La Croix-Rouge a pu, il est vrai procéder à quelques
échanges d’enfants, mais toutes les demandes d’autorisation
de visiter des parents malades ou d’assister à des obsèques
ont été refusées et les policiers d’Ulbricht
ont tué des hommes qui commettaient le crime de vouloir
quitter ce territoire pour aller vivre dans une autre partie de leur
pays, tirant sur eux lorsqu’ils essayaient de traverser le canal de
la Spree à la nage ou de sauter des fenêtres des maisons
situées en bordure (à présent, elles sont toutes
évacuées).
Je
viens d’éprouver à Berlin non seulement l’angoisse
des hommes autour de qui une prison se ferme (car la différence
entre un régime totalitaire qui laissait une ouverture, une
bouffée d’air, et un régime totalitaire complet, est
immense bien que difficile à faire comprendre à ceux
qui vivent en liberté), mais j’ai aussi éprouvé
la difficulté de faire comprendre la situation extraordinaire
de cette ville à des collègues venus d’Afrique et
d’Asie avec lesquels, Charles-Henri Favrod et moi-même, nous
faisions le tour de ces deux parties de Berlin : l’une en passe de
devenir une souricière, l’autre devenue une geôle.
Pourquoi les Allemands ne luttent-ils pas autant que les Africains
pour cette autodétermination qui, en dehors de l’Europe
centrale, est devenue le bien de toutes les nations — y compris
trente-cinq Etats membres des Nations unies dont certains d’une
population inférieure à celle de la seule ville de
Berlin ? Pourquoi les Berlinois ne chassent-ils pas toutes les troupes
étrangères au lieu de voir dans leur présence
l’unique garantie ? Les peuples qui ont eu affaire à des
impérialismes qui reculent comprennent mal cet impérialisme
qui ne se présente pas comme tel, qui parle de « démocratie
populaire », de progrès, de planification ; qui, ici en
Allemagne de l’Est, a écrasé une révolte
ouvrière en 1953 et qui, aujourd’hui, condamne à des
années de travaux forcés des personnes coupables
d’avoir exprimé leur opinion (et dans quatre-vingt pour cent
des cas ces condamnations frappent des ouvriers).
Une
chose est certaine.

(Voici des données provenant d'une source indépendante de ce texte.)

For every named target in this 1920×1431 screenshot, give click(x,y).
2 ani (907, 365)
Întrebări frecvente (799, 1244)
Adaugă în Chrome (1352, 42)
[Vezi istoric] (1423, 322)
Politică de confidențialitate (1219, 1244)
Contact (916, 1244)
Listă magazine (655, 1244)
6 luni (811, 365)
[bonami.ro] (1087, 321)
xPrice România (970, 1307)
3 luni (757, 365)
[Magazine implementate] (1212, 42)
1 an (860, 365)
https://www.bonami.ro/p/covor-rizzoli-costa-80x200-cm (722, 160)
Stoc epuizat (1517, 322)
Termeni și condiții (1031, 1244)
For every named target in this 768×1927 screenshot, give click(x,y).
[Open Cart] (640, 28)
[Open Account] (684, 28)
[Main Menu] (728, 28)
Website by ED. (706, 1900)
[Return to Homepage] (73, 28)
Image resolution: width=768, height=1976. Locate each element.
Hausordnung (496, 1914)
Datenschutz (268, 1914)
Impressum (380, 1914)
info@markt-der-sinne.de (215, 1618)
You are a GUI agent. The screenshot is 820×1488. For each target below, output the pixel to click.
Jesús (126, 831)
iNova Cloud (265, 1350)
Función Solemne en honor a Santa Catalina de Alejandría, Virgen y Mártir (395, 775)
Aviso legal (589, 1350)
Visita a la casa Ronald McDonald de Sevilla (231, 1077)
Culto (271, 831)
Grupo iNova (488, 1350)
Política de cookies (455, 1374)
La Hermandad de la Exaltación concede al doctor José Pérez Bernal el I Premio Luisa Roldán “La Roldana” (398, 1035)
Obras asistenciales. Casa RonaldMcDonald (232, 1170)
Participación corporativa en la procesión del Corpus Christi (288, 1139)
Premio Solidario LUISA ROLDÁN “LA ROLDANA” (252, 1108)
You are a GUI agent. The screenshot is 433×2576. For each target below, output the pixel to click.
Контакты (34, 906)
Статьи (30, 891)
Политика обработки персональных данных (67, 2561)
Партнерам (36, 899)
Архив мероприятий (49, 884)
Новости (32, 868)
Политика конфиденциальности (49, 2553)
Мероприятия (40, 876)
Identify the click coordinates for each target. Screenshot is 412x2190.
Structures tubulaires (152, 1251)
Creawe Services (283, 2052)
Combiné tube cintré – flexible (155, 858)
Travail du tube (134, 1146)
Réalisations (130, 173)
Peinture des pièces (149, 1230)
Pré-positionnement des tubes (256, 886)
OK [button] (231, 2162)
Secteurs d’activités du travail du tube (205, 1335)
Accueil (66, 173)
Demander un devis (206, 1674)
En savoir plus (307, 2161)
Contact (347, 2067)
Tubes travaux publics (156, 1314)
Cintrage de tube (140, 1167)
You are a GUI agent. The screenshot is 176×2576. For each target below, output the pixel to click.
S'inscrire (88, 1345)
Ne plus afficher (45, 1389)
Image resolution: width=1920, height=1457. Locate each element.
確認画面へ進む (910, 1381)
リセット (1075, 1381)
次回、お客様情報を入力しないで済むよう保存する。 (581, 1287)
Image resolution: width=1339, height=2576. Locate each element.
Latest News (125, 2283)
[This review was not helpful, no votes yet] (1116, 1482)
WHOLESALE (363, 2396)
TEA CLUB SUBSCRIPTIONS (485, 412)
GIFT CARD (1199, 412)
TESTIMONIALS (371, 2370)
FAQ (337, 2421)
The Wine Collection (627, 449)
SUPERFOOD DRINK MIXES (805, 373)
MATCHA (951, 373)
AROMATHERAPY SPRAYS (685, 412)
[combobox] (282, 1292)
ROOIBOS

C’est le régime le plus faible et
impopulaire de tout le système des satellites soviétiques
qui vient de remporter une victoire, c’est l’Occident qui a été
humilié, qui a battu en retraite, et il n’est pas probable
que les dégâts se limitent à cela. Il y a une
logique du recul, et nous ne sommes qu’au début. Pour la
première fois depuis le coup de Prague, un régime
d’oppression l’emporte en Europe sur un système libre —
alors que l’évolution de la Yougoslavie, celle de la
Pologne, en certaines limites, allaient en sens inverse, vers plus de
liberté et de tolérance, et que même en Hongrie
le soulèvement du peuple a installé au pouvoir une peur
salutaire qui l’empêche de traiter ses sujets comme une
matière première pour n’importe quelle expérience.
J’ai
quitté Berlin avec la certitude que la démocratie, qui
est ici une chose très profondément sentie, mieux sans
doute qu’en bien des provinces de l’Allemagne de Bonn, venait de
céder du terrain sous la menace, et très peu convaincu
qu’à cette reculade la cause de la paix aura gagné
quoi que ce soit.
François
Bondy
(De
« Coopération », Bâle, 7 octobre 1961)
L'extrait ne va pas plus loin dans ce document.